PROBLEM DETAILS:
Beginning with the line containing "The width and", transcribe every line exactly down to the last one in the records below, and drop the pictures.

GIVEN DATA:
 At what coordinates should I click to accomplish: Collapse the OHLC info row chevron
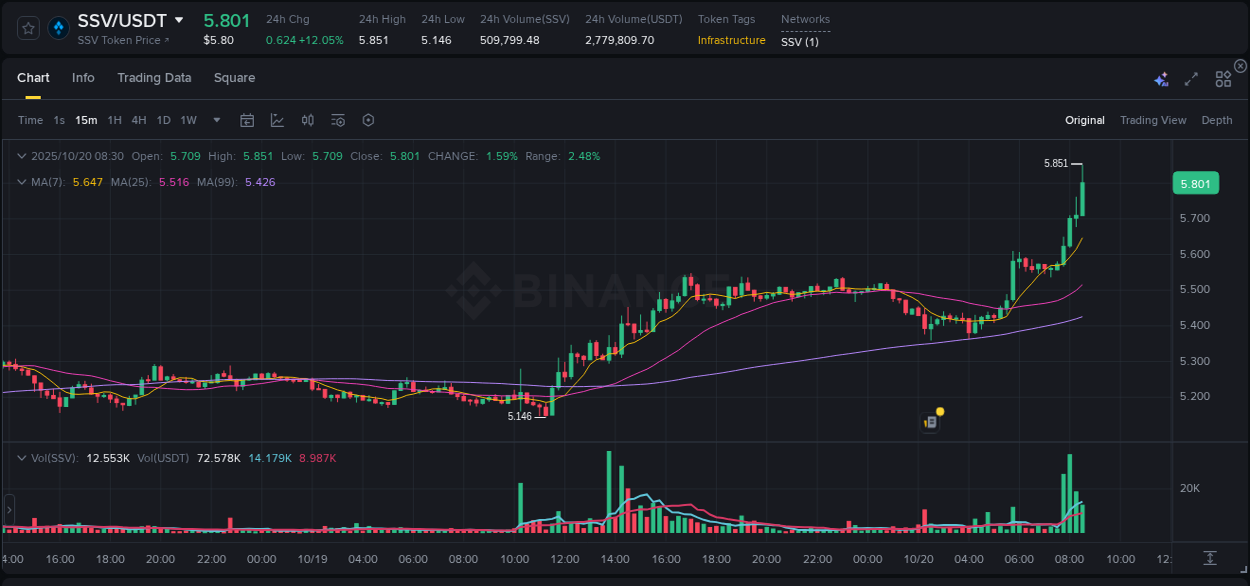pos(22,156)
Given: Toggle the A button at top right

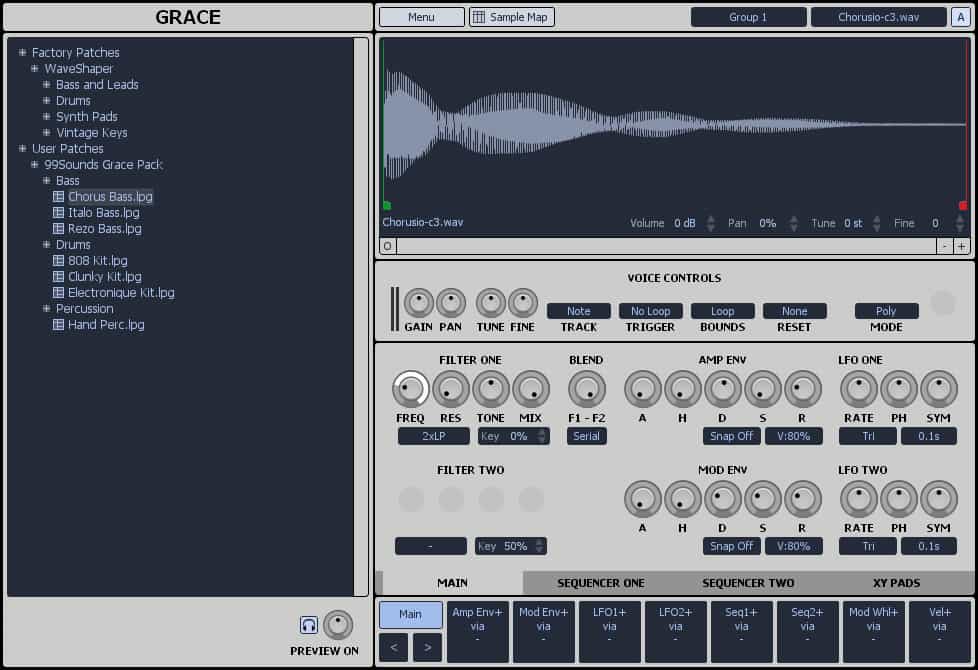Looking at the screenshot, I should pyautogui.click(x=959, y=17).
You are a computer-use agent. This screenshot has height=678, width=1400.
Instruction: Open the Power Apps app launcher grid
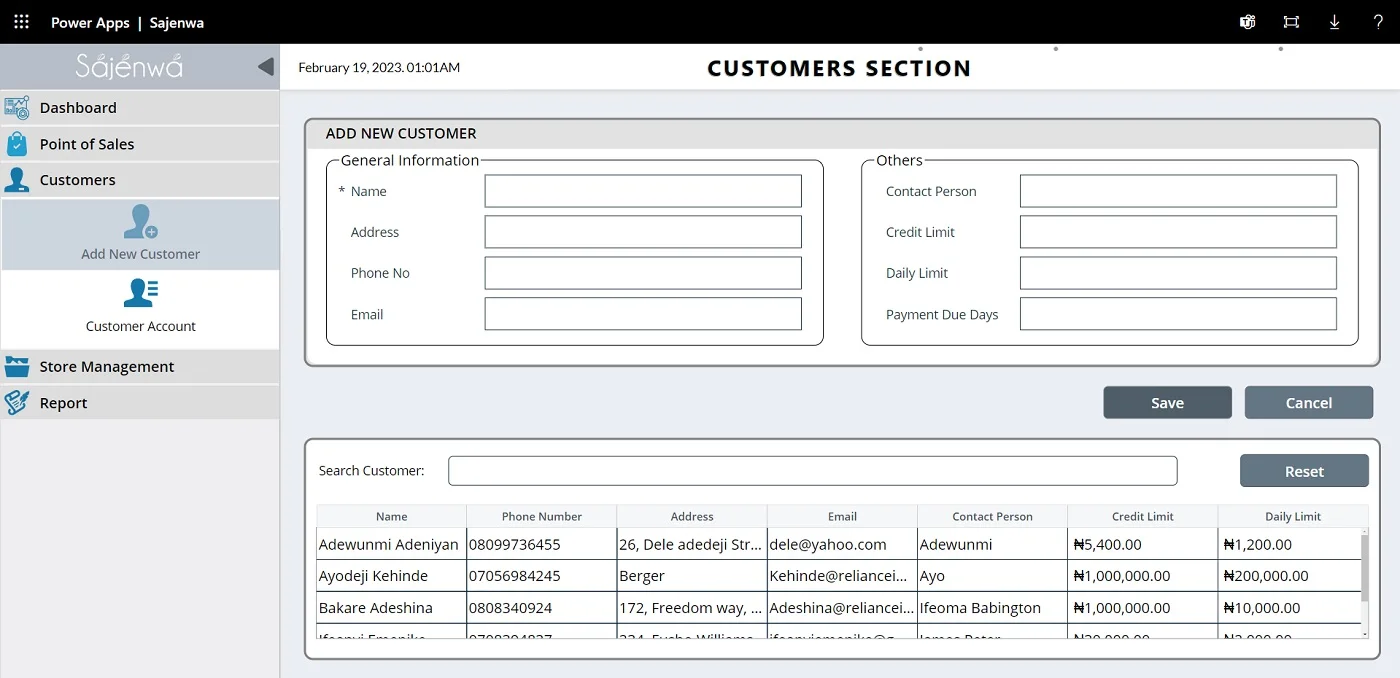(x=21, y=22)
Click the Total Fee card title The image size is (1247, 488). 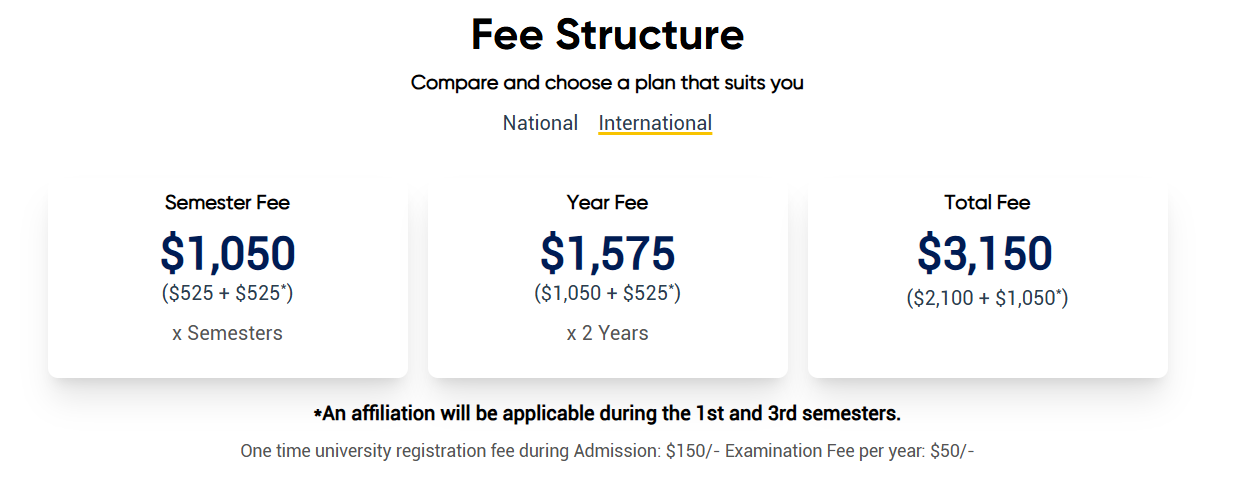click(987, 203)
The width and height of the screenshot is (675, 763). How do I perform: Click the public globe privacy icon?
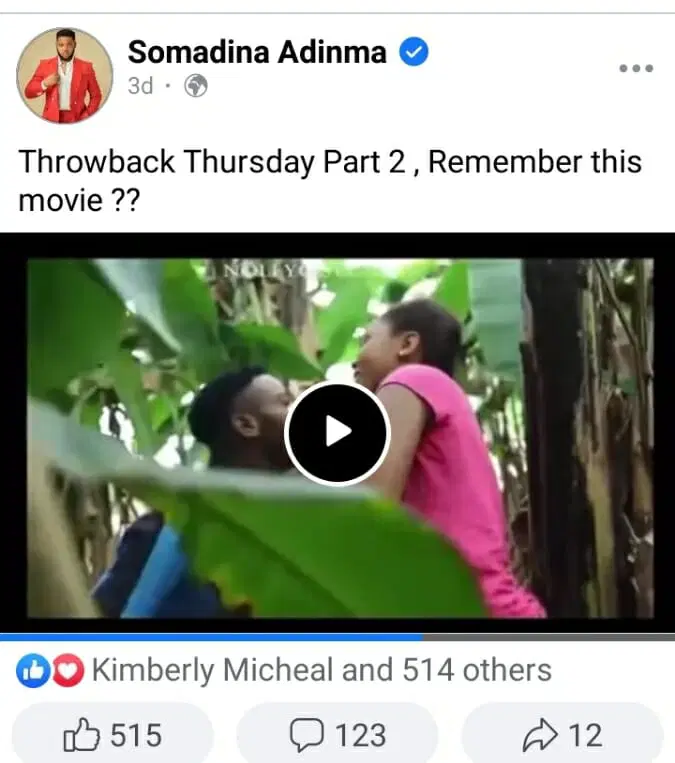pos(196,86)
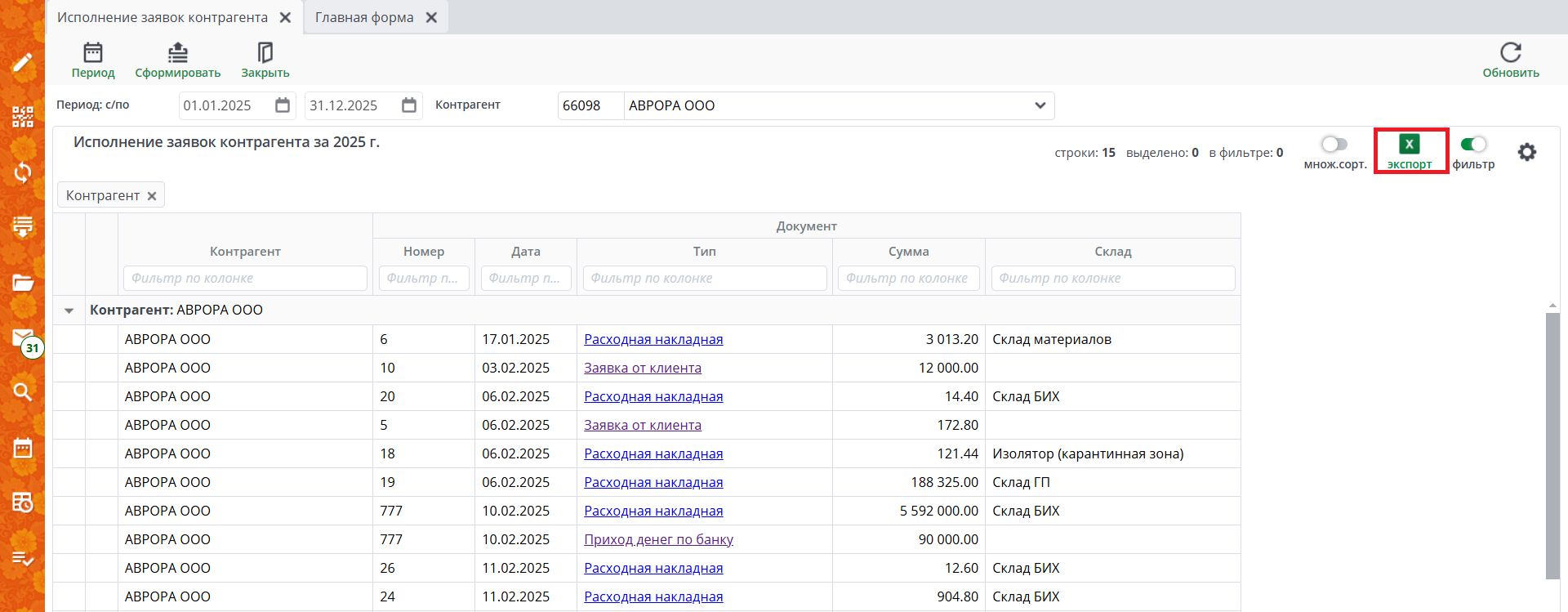Viewport: 1568px width, 612px height.
Task: Open calendar picker for start date 01.01.2025
Action: [283, 105]
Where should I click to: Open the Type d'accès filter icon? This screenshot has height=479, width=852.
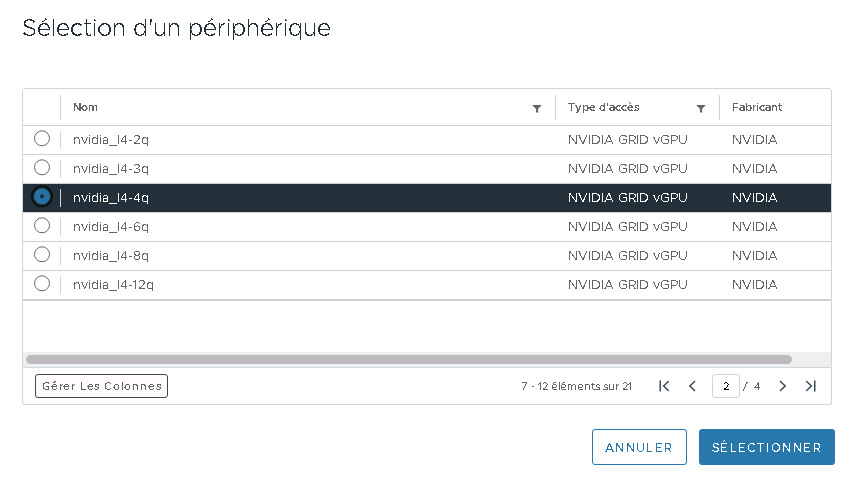point(701,109)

TASK ANSWER:
The width and height of the screenshot is (675, 763). How do I perform: Click the public globe privacy icon?
pos(196,86)
Viewport: 1568px width, 612px height.
Task: Open calendar picker for start date 01.01.2025
Action: [283, 105]
Where should I click to: Open the Type d'accès filter icon? This screenshot has height=479, width=852.
point(701,109)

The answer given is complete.